April 1, 2021
Legacy systems are more costly than you thought
What they’re saying: A recent study shows that 5–10% of insurance premiums vanish every year due to the inefficiencies caused by legacy systems.
The bigger picture: Instead of looking at it from a loss perspective, we see that 5–10% as savings immediately available to insurers who upgrade their system. New systems open up new opportunities beyond fixing old problems, they can help insurers grow in new ways.
Big Tech and Insurance
Amazon is leveraging Prime memberships to sell small commercial Insurance.
What it means for now: Amazon has a foot in the door with almost every company in the United States, and now they’re about to use that opportunity to expand their Insurance business in a big way.
Where it’s going: The Insurance industry overall is poised for dramatic growth, innovations are giving rise to new kinds of coverage and coverage bundling. One of Amazon’s key competencies is their ability to sell bundles, which enables them to get the most out of every customer interaction.
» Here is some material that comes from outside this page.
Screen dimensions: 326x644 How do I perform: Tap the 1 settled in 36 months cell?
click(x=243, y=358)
Bundling is something every insurer can get better at, and it will increase the financial-footprint of insurers who do it well.
What was behind the scenes of Chubb’s 23 billion dollar offer for Hartford that was rejected
What happened: Last month Chubb offered to buy Hartford for $23 billion. At face value, it seems to be a play to grow their small commercial business, but it has wider implications for our industry. Hartford later rejected the deal.
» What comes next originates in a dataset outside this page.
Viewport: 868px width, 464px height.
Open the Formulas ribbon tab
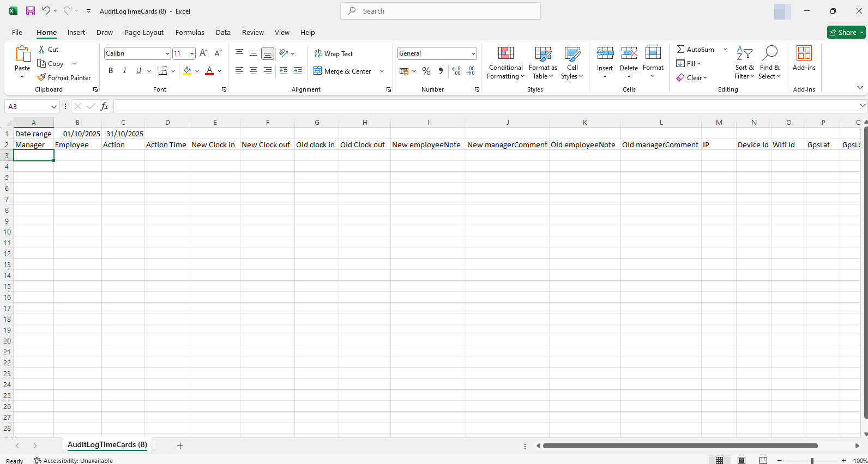point(190,32)
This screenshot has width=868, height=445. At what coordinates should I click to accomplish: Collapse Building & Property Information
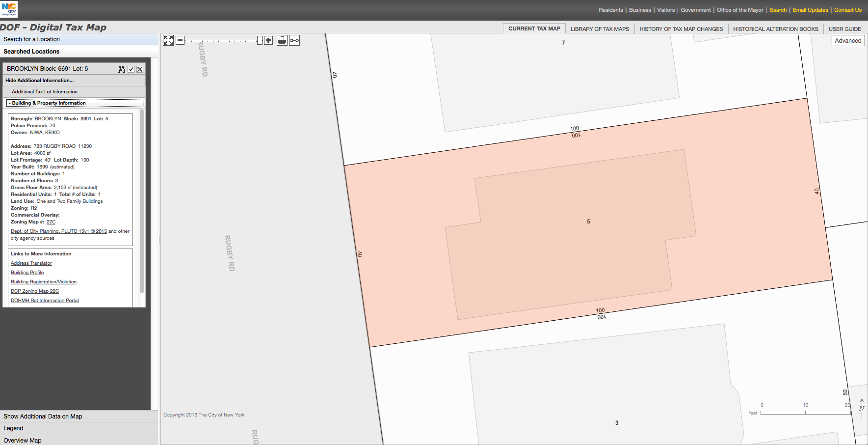[x=49, y=103]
What analysts were saying: “A transaction like this would add even more size and scale to Chubb … making the company the fifth-largest P&C insurer in the United States based on 2020 net written premiums and strengthening the position of Chubb as the leading commercial insurer in the United States,” said James Auden, managing director of insurance at Fitch Ratings.
What it means: Hartford is an industry-leading small commercial insurer, and Chubb believes they can bring significant cost savings. This just shows that even the industry leaders are ripe for improvement.
Could it actually be about personal lines? A lot of the analysis focused on small commercial, which makes sense, but Hartford’s personal lines business is also very strong with a licensing deal with AARP and writing over $5 billion combined personal lines, auto, and homeowners.
What they’re saying: With the acquisition, Chubb would be entering personal lines markets where they don’t have a very significant presence today, and be placing themselves in direct competition with the likes of Allstate, State Farm, Progressive, Geico, and others.
Chubb’s Reaction: The diversification and scale available through Hartford is a tempting opportunity, but Chubb is standing by their original offer for now.